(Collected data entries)
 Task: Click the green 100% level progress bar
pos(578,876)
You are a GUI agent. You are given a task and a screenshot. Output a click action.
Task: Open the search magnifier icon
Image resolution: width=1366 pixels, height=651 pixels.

» Task:
Copy all the data. Match it exactly.

» Solution for this task:
 Task: Click the green 100% level progress bar
pos(578,876)
You are a GUI agent. You are given a task and a screenshot. Output a click action.
Task: Open the search magnifier icon
Image resolution: width=1366 pixels, height=651 pixels.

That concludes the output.